EXERCISE BRIEF :: Below are some records. Return exactly the lines from the one containing "[Slide right] (300, 468)" through the one containing "UDEA Wellness (93, 803)", both included, and only those.
RECORD EXCERPTS below:
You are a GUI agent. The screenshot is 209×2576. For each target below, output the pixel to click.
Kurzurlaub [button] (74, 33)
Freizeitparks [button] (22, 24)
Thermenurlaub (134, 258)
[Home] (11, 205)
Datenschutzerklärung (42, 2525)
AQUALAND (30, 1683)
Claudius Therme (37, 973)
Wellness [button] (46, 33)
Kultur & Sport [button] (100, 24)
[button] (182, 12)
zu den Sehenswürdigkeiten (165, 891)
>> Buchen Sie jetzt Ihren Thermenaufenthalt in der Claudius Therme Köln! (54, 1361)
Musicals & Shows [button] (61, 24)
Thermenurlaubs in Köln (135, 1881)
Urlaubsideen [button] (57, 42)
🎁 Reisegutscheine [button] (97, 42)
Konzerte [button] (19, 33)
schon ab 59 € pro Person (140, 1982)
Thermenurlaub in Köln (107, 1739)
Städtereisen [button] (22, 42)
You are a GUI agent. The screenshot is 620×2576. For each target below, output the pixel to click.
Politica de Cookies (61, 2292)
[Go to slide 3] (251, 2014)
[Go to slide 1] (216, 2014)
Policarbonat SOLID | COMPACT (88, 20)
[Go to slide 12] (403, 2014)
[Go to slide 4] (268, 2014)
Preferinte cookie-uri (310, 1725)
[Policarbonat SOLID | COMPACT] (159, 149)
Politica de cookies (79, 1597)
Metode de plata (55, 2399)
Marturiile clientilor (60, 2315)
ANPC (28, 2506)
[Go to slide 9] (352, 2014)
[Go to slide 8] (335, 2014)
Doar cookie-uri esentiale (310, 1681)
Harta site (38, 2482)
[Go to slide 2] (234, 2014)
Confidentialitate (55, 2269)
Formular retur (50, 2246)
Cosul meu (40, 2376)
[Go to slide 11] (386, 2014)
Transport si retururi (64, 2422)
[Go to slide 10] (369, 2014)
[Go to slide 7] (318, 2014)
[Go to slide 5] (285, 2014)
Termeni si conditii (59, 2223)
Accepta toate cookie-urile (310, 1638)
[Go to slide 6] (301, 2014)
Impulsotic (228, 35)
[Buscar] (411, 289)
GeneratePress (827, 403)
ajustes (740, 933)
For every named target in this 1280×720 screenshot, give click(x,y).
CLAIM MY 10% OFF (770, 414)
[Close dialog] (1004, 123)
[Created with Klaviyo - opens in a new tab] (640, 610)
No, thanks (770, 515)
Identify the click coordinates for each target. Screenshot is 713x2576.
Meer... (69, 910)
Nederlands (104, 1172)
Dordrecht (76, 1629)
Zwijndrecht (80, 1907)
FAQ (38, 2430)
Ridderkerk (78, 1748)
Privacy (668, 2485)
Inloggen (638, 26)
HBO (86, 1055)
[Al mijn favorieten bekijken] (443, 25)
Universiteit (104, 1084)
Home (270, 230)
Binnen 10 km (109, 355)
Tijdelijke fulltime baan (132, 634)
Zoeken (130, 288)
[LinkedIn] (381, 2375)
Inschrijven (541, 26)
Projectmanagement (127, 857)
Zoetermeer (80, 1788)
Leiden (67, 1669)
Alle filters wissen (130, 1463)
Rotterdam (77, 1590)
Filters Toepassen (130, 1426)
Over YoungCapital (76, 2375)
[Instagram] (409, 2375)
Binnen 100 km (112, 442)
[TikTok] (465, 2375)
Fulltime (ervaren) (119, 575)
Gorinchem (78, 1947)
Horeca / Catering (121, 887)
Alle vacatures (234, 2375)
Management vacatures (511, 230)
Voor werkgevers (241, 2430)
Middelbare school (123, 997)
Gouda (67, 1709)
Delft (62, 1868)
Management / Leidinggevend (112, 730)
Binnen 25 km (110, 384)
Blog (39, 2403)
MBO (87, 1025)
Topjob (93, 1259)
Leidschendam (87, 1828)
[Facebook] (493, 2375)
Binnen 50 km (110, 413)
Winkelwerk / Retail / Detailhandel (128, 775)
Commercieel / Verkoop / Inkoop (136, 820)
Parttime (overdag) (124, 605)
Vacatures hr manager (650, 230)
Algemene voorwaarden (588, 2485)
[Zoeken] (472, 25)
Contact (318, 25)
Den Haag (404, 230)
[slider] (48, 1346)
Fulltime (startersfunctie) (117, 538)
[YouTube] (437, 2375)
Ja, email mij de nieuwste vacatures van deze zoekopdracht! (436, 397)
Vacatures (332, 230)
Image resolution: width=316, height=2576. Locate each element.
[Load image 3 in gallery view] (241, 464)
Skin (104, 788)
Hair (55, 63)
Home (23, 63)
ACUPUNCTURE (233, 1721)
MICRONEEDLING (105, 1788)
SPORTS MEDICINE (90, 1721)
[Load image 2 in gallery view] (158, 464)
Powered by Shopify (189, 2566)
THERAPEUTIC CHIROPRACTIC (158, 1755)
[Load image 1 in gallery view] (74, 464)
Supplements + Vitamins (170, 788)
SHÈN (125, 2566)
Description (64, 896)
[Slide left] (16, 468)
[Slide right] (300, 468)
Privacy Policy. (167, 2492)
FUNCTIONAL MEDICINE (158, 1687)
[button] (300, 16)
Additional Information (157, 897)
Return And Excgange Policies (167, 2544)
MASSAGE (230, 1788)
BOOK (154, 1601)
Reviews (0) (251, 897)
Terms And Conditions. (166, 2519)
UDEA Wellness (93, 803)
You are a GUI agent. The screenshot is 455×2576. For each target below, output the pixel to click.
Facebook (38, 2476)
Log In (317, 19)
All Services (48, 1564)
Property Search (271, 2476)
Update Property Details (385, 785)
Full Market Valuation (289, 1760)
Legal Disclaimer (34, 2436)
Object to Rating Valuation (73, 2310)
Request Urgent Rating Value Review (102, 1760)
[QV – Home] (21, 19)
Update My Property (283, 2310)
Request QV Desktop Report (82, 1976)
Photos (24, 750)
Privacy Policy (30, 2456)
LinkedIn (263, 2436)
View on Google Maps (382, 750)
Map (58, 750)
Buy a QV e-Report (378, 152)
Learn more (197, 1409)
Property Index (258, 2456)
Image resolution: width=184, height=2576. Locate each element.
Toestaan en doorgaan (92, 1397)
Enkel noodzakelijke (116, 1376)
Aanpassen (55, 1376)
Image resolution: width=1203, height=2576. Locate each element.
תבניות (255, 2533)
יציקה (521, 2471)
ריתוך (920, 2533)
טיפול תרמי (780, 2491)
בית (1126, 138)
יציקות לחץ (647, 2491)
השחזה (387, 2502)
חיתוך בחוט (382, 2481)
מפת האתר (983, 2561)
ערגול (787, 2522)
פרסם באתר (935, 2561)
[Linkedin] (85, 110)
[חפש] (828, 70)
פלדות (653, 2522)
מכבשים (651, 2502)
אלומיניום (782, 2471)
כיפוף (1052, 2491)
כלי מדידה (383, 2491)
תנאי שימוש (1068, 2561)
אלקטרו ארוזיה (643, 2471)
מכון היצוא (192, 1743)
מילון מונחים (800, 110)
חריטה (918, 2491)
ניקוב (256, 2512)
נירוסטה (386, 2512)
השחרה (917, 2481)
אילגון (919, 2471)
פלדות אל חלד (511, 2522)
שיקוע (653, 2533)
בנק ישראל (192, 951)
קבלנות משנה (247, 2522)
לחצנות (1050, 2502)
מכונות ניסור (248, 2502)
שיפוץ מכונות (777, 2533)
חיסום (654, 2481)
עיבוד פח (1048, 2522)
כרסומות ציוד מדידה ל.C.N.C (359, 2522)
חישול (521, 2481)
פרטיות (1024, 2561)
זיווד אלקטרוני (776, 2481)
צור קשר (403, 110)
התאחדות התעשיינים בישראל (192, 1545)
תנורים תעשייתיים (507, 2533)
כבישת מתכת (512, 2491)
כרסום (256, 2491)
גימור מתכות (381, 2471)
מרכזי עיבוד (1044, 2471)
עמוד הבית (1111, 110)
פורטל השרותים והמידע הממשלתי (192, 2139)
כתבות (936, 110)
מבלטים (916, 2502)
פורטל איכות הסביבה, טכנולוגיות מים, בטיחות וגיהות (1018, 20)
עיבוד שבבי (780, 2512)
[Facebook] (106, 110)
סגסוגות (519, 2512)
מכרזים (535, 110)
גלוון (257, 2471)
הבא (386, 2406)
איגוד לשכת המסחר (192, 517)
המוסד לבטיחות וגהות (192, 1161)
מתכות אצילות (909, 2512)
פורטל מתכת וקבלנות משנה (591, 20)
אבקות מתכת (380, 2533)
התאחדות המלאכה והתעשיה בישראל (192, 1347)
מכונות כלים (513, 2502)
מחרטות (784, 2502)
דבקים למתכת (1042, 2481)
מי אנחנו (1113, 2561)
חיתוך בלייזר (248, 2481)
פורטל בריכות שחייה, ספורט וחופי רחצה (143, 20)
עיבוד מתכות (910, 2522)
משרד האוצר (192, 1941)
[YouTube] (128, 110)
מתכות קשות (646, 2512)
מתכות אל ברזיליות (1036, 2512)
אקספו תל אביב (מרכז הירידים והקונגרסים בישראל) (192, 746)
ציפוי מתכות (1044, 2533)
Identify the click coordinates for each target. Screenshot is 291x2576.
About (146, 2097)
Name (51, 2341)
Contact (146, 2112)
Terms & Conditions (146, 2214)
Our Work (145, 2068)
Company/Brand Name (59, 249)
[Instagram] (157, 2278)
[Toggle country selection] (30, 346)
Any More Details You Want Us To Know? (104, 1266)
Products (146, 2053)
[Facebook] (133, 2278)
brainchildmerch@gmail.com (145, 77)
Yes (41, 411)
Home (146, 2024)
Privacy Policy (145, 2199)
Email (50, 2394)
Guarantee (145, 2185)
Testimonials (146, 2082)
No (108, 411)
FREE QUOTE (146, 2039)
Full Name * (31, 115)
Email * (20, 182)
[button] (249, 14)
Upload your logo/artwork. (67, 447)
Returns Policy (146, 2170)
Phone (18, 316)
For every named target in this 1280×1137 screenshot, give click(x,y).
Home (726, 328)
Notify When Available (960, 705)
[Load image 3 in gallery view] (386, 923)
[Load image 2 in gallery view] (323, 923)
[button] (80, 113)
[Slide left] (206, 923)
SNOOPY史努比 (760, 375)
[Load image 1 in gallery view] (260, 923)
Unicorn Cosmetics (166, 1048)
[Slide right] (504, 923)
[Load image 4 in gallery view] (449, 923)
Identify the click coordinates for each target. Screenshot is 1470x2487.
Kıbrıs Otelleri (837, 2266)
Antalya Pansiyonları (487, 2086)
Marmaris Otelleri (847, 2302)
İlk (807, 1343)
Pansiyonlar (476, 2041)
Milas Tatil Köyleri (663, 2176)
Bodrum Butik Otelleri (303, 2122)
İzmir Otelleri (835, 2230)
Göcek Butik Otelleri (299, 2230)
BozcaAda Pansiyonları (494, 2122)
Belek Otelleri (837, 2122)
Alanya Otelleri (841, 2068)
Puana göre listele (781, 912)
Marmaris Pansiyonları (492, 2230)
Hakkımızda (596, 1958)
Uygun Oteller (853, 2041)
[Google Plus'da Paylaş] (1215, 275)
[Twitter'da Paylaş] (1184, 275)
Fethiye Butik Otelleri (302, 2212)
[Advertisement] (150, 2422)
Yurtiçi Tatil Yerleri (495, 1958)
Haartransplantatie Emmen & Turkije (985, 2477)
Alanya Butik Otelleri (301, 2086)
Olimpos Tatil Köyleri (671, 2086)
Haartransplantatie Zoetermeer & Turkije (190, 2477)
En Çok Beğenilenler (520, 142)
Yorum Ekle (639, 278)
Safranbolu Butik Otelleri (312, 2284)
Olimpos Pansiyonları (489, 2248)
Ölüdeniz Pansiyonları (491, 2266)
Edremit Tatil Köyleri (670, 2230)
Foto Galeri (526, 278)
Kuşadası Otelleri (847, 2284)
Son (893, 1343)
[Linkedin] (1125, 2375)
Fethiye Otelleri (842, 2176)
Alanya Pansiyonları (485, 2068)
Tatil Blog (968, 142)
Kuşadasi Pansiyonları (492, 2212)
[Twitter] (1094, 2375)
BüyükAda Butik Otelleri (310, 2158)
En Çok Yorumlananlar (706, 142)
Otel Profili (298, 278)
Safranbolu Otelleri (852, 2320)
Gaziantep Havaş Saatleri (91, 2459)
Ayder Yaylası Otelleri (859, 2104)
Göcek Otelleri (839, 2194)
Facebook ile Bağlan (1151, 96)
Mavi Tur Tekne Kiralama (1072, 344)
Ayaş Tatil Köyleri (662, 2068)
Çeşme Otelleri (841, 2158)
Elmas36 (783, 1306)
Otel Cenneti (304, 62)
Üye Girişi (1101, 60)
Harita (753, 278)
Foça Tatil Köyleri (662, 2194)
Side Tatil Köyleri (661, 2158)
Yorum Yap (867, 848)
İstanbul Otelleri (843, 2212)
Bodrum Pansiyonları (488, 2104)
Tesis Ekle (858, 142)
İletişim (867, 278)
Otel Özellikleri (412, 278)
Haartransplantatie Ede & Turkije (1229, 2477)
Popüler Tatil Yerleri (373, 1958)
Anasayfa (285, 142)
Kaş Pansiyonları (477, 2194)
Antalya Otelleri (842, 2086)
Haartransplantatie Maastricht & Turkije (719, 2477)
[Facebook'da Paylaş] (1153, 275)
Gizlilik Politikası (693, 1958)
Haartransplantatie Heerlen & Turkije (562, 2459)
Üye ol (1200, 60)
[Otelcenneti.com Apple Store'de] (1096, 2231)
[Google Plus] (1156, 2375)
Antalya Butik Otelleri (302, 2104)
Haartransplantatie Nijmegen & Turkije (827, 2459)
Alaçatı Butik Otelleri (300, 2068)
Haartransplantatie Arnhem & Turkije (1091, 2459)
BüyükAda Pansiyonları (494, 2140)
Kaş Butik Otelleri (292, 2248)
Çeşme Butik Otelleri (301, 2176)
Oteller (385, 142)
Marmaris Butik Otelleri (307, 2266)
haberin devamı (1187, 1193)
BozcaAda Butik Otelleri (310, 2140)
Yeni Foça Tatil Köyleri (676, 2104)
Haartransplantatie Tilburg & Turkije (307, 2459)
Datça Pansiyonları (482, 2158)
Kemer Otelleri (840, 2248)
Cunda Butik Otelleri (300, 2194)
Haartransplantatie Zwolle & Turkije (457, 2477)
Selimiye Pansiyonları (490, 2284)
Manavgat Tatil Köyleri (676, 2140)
End of RECORD EXCERPTS.
EXERCISE ANSWER ::
[Slide right] (300, 468)
Privacy Policy. (167, 2492)
FUNCTIONAL MEDICINE (158, 1687)
[button] (300, 16)
Additional Information (157, 897)
Return And Excgange Policies (167, 2544)
MASSAGE (230, 1788)
BOOK (154, 1601)
Reviews (0) (251, 897)
Terms And Conditions. (166, 2519)
UDEA Wellness (93, 803)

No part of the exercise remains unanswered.